THINGS TO DO -
(1) Which BBa_ part numbers appear in the plasmid characterization text?
(2) Take the plasmid characterization text further, starting after its last sentence, which ends "the data are listed below (Fig. 9)."

Fig. 6. The results of spread plate after culture.

Unfortunately, we did not observe any colony turning red, even after a long period of culture.

4. Plasmid sequencing

Finally, we sequenced the plasmid used to construct J23109-kil-P_T7-cex-P_T7-bgl1A-P_T7-mRFP (BBa_K2922023). Interestingly, the results showed that a 188 bp fragment in the coding sequence of one cex sample was missing. We highly speculated that the deletion occurred in the molecular cloning process. At the same time, another sample carrying cex was found to have an extra base pair in its coding sequence, which results in a frameshift mutation. We think these are possible explanations for why our results are different from our expectation. At the same time, we suspect that there are still some unknown factors in our experiment, which together lead to the failure of our characterization.

Fig. 7. The missing fragment in the coding sequence of cex sample.

Fig. 8. The extra base pair in the coding sequence of cex sample.

Before we could investigate how the “aggressive” part work among bacteria groups, we need to examine the reliability of our two inducible systems: the P_T7-RBS promoter(BBa_K525998) and the arabinose promoter (pBAD) (BBa_K206000). Inhibition zone test was carried out to verify the virulence of Colicin-E1 and Colicin-N and inducibility of P_T7-RBS and pBAD promoters. The protocol can be viewed in Notebook-Experiments- Inhibition zone, and the data are listed below (Fig. 9).

COLLECTED DATA -
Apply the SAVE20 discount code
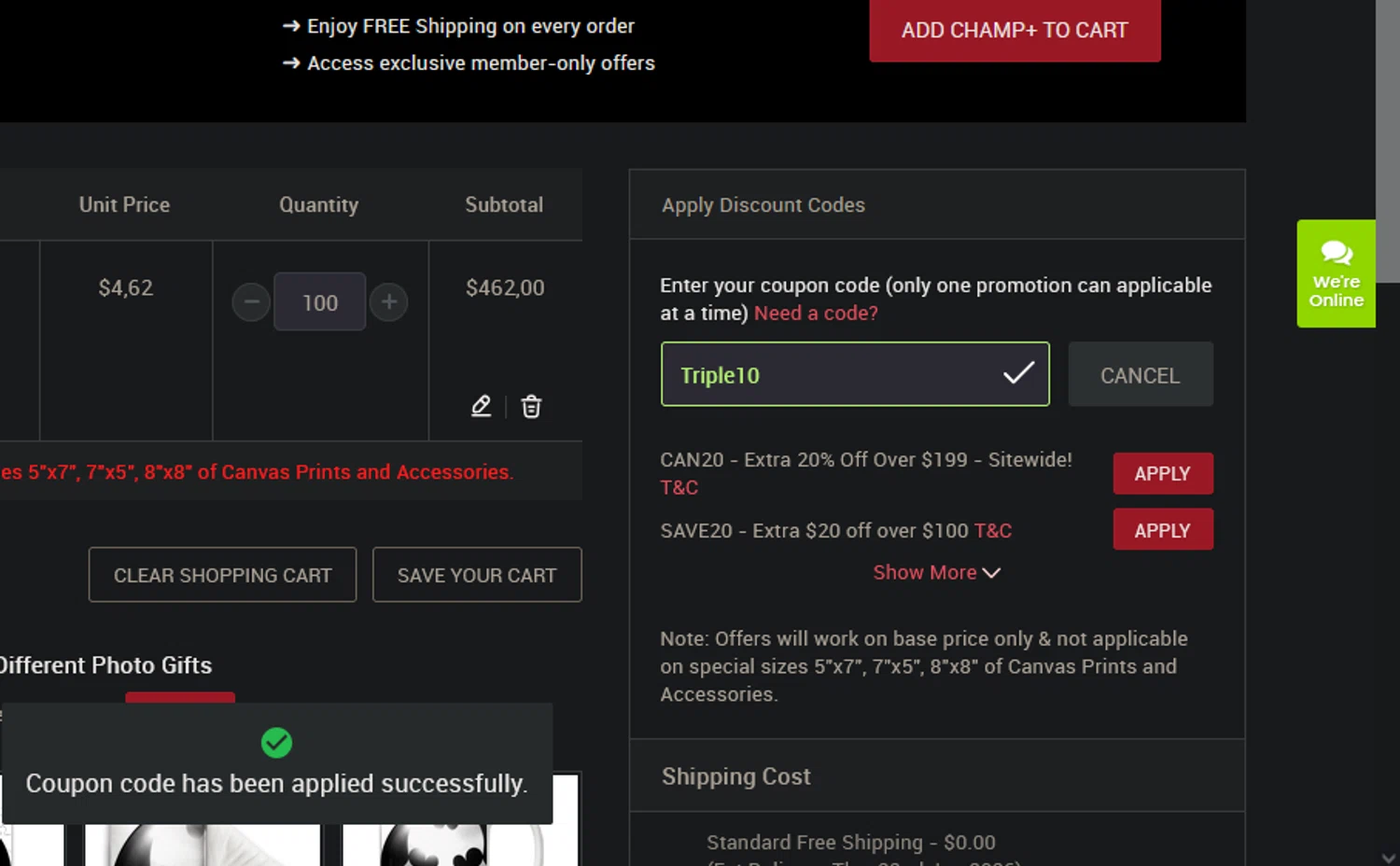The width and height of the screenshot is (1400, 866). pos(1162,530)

TASK ANSWERS -
(1)
- BBa_K2922023 (J23109-kil-P_T7-cex-P_T7-bgl1A-P_T7-mRFP)
- BBa_K525998 (the P_T7-RBS promoter)
- BBa_K206000 (the arabinose promoter, pBAD)

(2)
Fig. 9. Results of inhibition zone test for strains carrying. (A) BBa_K2922034, (B) BBa_K2922035, (C) BBa_K2922036 and (D) BBa_K2922037. Area marked by a tick is experimental group that has induced by lactose or arabinose and area marked by a cross is control group.

These results not only shown the virulence of Colicin-E1 and Colicin-N but also verified the inducibility of T7 or pBAD promoter, although the inhibition zone exist in control group indicate that these promoters may leaky.

Biobricks BBa_K2922038 (TND, namely the Colicin-N operon under T7 promoter control with a gfasPurple chromoprotein reporter) and BBa_K2922039 (PEF, namely the Colicin-E1 operon under pBAD control with an amajLime chromoprotein reporter) are designed to investigate how the aggressive part work among bacteria groups. We transformed plasmids pSB1C3 carrying these two biobricks and other two biobricks BBa_K1033914 and BBa_K1033917 into E.coli BL21 (DE3). Meanwhile, a series of growth curve experiments were designed (Tab. 3).

Tab. 3. The co-culture of the cocultivation growth curve. The strains of A and B are named as the codes of the biobricks carried. “+” means “induced” and “-“ means “non-induced”.

The protocol can be viewed in Notebook-Experiments-Growth Curve, and the data are listed below (Fig. 10-11).

Fig. 10. The growth curves in OD value. (A) The curves about group Ⅴ (B) The curves about group Ⅵ (C) The curves about group Ⅶ (D) The curves about group Ⅷ.

Fig. 11. The OD₆₀₀ Value curves. (A) The curves about group Ⅴ (B) The curves about group Ⅴ and Ⅵ.

These results indicate that interference from E.coli cell density to measured values of OD₅₇₇ and OD₄₅₈ is beyond our expectation. Therefore, before removing the interference, there are some problems in using chromoproteins to specifically record the growth curve of a strain in co-culture system. But the cell density in group Ⅴ (induced group) was significantly lower than group Ⅵ control group (non-induced group), which means the Colicin-N kit was active successfully by IPTG induced and indicator’s growth was inhibited. We need further processing of data to analyze the growth status. The results of the analyzation are listed below (Fig. 12-13) and the calculations are attached to the appendix.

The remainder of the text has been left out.